Required work> Find the string "Европа" in the listing and report every line that has it.

Data supplied>

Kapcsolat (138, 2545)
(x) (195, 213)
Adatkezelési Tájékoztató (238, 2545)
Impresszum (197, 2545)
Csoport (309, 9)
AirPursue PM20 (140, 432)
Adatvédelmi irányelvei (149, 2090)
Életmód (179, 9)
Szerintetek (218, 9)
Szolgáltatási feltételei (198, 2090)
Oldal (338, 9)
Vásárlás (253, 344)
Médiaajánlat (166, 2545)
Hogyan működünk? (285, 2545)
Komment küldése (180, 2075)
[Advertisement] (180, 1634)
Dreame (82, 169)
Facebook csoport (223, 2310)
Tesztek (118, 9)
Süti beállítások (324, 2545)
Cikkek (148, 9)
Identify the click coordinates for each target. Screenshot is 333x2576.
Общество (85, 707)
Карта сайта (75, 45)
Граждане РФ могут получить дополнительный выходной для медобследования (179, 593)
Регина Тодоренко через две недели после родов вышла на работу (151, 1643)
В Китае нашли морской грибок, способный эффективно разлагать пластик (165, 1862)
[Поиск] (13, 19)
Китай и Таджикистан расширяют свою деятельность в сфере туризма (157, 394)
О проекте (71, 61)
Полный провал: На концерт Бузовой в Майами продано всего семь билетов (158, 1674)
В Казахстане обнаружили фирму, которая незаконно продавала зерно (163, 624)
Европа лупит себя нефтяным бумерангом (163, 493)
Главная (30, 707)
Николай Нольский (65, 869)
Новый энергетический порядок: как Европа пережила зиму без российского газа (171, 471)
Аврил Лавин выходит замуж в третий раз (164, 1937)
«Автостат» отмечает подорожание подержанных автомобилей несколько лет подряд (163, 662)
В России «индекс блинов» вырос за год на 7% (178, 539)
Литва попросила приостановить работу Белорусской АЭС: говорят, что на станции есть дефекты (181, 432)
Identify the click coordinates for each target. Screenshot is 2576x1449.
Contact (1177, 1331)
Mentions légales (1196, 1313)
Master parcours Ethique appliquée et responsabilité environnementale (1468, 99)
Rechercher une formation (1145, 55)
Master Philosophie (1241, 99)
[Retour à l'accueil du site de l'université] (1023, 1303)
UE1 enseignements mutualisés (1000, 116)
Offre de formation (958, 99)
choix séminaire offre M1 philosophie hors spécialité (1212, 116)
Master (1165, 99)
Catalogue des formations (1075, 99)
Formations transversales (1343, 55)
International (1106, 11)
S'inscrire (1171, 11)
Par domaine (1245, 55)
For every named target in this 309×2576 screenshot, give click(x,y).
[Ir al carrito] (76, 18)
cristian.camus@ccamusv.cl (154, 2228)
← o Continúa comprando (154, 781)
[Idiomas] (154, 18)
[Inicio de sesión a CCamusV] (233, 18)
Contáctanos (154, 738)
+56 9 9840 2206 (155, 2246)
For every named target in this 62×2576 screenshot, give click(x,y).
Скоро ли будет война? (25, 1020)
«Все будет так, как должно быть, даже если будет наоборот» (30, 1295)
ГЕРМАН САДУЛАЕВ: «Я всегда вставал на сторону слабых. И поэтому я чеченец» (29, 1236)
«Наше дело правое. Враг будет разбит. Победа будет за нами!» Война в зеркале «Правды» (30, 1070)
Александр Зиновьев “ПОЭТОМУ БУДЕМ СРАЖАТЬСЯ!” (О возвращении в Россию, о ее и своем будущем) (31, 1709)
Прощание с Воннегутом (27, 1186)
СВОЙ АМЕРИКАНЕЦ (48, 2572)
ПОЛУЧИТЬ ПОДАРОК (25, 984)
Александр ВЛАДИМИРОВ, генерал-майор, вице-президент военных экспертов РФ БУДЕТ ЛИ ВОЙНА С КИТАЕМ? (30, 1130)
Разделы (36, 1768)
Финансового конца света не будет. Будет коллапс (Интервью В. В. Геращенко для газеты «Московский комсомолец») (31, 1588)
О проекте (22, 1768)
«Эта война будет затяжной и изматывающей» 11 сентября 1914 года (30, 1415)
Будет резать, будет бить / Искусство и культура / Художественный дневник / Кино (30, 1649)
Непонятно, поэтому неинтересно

Reply>
Европа лупит себя нефтяным бумерангом (163, 493)
Новый энергетический порядок: как Европа пережила зиму без российского газа (171, 471)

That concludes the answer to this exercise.